- _Text passage_:

START

From particle colliders to automated computer simulations

Initially, I wanted to propose to build a community-based participatory research project on Hive (and STEMsocial). From my experience with students with no advanced knowledge in physics (and no knowledge in particle physics at all), I am quite convinced that such a project could work. This could yield a great outcome, not only scientifically but also in terms of introducing a way to use the chain to record systematically and transparently how a scientific project evolves. This would be, in my opinion, a cool precedent for Hive.

However, this requires that there are participants ready to invest a few hours of their time per week, and this during a few months. This is where I started to hesitate. After having slept several nights on this matter, I am still completely undecided about proposing this project or not. I will continue debating with myself this week, and anyone is free to enter the debate in the comment section of this blog (even if it is finally a bit far from the subject of the day).

I therefore needed to find something different to write about today. This is a piece of cake, as there are so many interesting particle physics topics that I work on. After having spent the last two weeks discussing neutrinos, it is time to change gears and focus on a different topic.

The idea I want to discuss is about how particle physics simulations can be easily achieved on computers such as those that can be bought in regular shops, and how there is no need to know anything about quantum field theory magic to run those simulations. As a matter of fact, my older son managed to simulate thousands of Large Hadron Collider collisions giving rise to the production of a Higgs boson when he was six. It is obviously clear that he didn’t know anything about physics at this age…

In this blog I discuss how collisions such as those ongoing at CERN’s Large Hadron Collider (the LHC) work. I focus in particular how and where new phenomena beyond the Standard Model of particle physics are expected to occur, and why we need high-energy collisions to explore territories beyond the Standard Model. Any excuse is good to provide bits of information on my world. From there, we naturally move on with computer codes, whose development consists of a sub-topic of my research work.

[Credits: Original image by phsymyst (CC BY 2.0)]

Accelerated protons as a probe of the high-energy frontier

In a circular particle collider such as the LHC, protons are accelerated and collimated in two intense beams that are then smashed in different points of the machine. Whereas this sentence does not look like a special sentence, it introduces two important concepts: high energy and high intensity.

First of all, let’s focus on high-energy collisions. We have currently explored the Standard Model of particle physics quite deeply at all energies reached so far in an experiment. We however know that once extrapolated to higher energies, this very successful theoretical framework has conceptual issues and practical limitations. It is thus important to explore the high-energy regime as much as we can by tracking new particles and new phenomena (that may also not be directly associated with a new particle). This may reveal how the Standard Model should be extended to accommodate some of its current problems.

END

- _Entries on where items appear_:
START

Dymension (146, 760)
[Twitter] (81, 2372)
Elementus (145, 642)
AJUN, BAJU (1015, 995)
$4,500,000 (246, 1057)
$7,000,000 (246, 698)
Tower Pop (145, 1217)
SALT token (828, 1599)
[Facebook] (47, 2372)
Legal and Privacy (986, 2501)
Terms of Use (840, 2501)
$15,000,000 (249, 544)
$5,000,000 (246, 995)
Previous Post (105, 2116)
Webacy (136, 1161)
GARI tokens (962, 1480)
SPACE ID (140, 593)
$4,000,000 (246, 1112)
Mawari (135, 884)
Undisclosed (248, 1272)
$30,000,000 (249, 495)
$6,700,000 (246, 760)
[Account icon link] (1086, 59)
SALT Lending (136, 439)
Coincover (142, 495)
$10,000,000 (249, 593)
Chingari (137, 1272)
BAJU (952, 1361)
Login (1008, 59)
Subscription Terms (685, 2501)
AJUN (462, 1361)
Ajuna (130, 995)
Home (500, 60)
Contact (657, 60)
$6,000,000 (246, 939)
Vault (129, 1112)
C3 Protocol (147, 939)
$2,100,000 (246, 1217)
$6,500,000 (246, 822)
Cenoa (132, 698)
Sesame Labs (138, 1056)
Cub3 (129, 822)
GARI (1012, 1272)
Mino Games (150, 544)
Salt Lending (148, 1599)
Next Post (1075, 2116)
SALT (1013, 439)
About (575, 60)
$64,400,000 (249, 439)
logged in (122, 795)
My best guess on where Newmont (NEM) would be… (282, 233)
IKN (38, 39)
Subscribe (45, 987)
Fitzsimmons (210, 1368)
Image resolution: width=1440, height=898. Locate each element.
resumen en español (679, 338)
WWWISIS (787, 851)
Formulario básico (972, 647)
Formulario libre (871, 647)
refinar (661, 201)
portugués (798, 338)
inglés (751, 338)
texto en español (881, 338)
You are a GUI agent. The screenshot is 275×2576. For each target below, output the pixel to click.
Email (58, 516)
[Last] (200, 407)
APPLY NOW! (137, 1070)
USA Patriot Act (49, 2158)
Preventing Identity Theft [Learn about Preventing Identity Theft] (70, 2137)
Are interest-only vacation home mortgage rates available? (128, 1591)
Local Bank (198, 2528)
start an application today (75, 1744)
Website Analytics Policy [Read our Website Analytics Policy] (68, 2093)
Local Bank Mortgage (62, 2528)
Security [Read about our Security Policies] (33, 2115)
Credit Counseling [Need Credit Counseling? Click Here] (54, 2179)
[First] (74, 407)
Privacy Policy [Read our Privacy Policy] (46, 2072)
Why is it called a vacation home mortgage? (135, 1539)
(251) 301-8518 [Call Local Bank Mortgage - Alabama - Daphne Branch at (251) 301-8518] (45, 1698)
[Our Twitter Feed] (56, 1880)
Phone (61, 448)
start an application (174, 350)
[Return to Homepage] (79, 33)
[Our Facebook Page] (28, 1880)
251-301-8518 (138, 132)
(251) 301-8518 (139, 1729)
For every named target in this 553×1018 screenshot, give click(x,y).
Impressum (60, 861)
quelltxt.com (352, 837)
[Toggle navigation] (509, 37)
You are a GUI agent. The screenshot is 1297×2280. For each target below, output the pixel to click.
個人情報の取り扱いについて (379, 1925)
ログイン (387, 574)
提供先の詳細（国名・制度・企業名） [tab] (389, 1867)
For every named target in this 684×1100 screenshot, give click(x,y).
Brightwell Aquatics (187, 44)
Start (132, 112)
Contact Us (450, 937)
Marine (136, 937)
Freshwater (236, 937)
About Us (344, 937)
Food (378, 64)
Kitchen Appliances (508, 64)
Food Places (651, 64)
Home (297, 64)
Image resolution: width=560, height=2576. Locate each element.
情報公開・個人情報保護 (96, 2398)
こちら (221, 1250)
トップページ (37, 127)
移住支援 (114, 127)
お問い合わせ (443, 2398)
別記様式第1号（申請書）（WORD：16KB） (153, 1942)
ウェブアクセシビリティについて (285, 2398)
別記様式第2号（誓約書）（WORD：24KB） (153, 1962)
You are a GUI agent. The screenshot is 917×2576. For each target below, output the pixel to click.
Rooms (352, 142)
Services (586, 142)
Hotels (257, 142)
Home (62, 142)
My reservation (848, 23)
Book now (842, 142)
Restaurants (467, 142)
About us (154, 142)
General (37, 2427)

END

- _Aim_: From the blog post on particle collider simulations, quote word for word the passage that begins with the words "In this blog" and ends with "and high intensity.".

- _Result of the task_:
In this blog I discuss how collisions such as those ongoing at CERN’s Large Hadron Collider (the LHC) work. I focus in particular how and where new phenomena beyond the Standard Model of particle physics are expected to occur, and why we need high-energy collisions to explore territories beyond the Standard Model. Any excuse is good to provide bits of information on my world. From there, we naturally move on with computer codes, whose development consists of a sub-topic of my research work.

[Credits: Original image by phsymyst (CC BY 2.0)]

Accelerated protons as a probe of the high-energy frontier

In a circular particle collider such as the LHC, protons are accelerated and collimated in two intense beams that are then smashed in different points of the machine. Whereas this sentence does not look like a special sentence, it introduces two important concepts: high energy and high intensity.